上传下 meta 文件和 tikv.toml 文件看下
我的意思是可以 start 故障 tikv 节点即可。tiup cluster start clustername -N tikv-ip:tikv-port(display 第一列显示的内容)
df 看下当前磁盘的使用情况。
tidb@nine:~/deploy/conf$ df -h Filesystem Size Used Avail Use% Mounted on /dev/sda2 885G 701G 140G 84% /
display 看下返回结果,
确认下,reload 没成功,但是 start 可以启动是吧
start 可以成功是因为 start 的时候并不检查配置,reload 可以加上 --ignore-config-check 参数,也会忽略配置检查结果,应该可以成功 reload
出现问题:
Error: 10.12.5.232 failed to restart: timed out waiting for port 9093 to be started after 2m0s: timed out waiting for port 9093 to be started after 2m0s
Verbose debug logs has been written to /home/tidb/tidb-enterprise-tools-latest-linux-amd64/logs/tiup-cluster-debug-2020-09-01-15-19-52.log.

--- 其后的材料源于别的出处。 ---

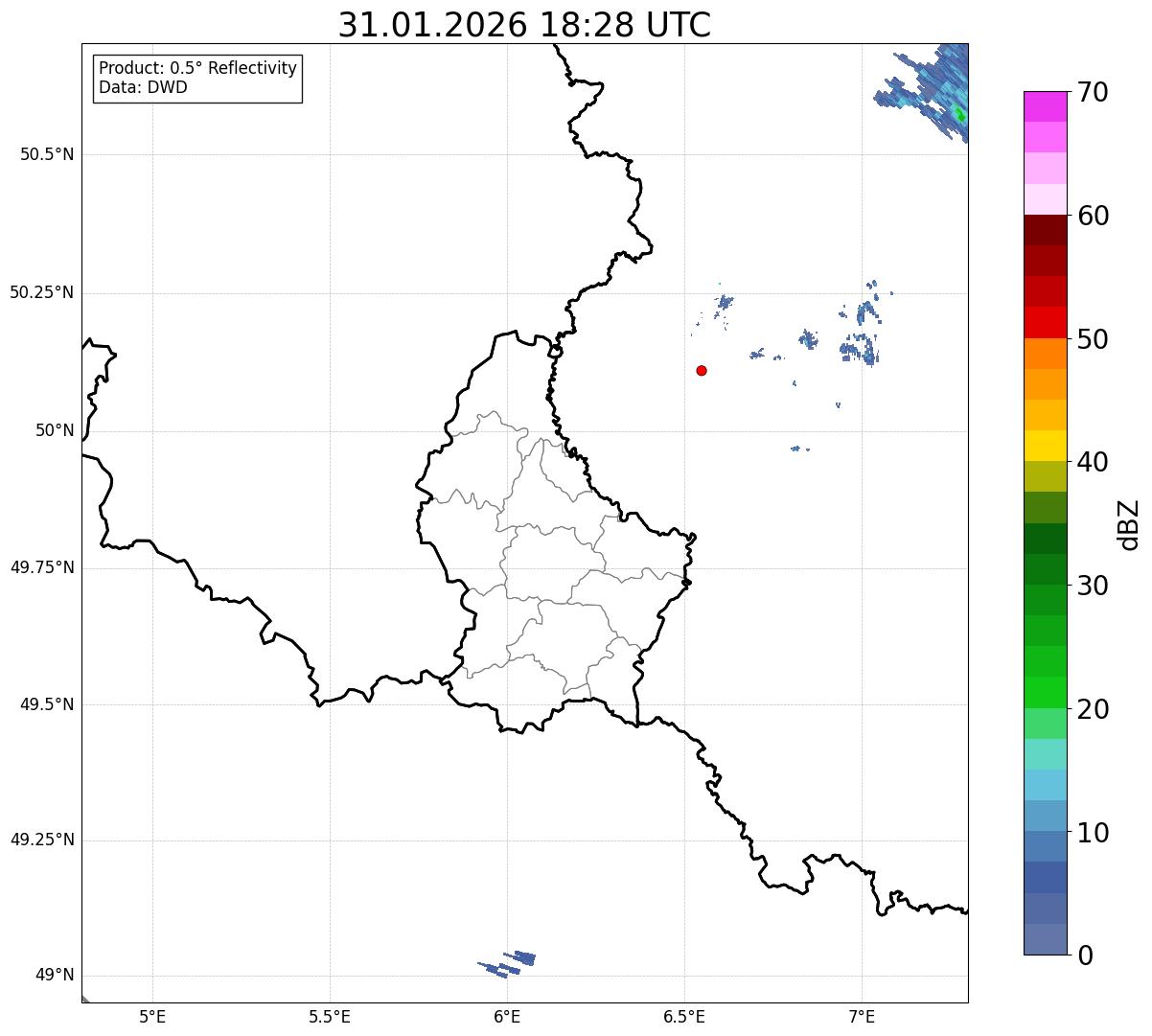The width and height of the screenshot is (1152, 1036).
Task: Click the Product 0.5° Reflectivity info box
Action: tap(197, 79)
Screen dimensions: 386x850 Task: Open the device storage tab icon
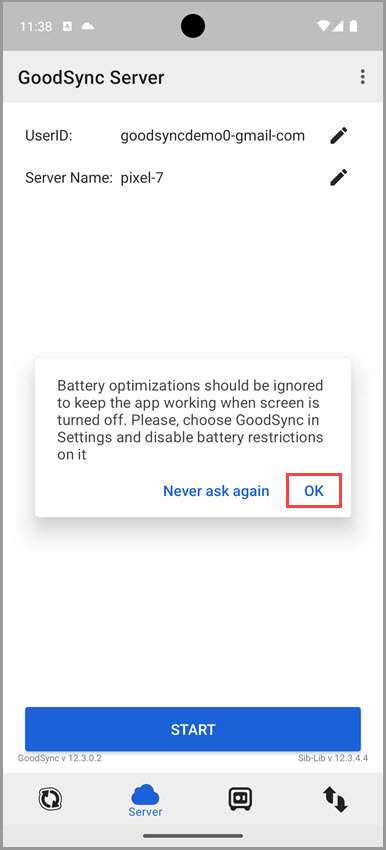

Error: run `/home/tidb/.tiup/components/cluster/v1.1.0/tiup-cluster` (wd:/home/tidb/.tiup/data/S9LXvh5) failed: exit status 1
对应的log:
tiup-cluster-debug-2020-09-01-15-19-52.log (471.0 KB)
您是否使用的是 tiup-cluster v1.1.0? 这个版本有个小问题,昨晚已修复,麻烦执行 tiup update cluster 升级到 v1.1.1,然后再进行操作
你好,我现在是v1.0.9 tiup版本,是否先要升级?
1.0.9 没有问题,能否上 10.12.5.232 这台机器把 alertmanager 的日志拿下来看看?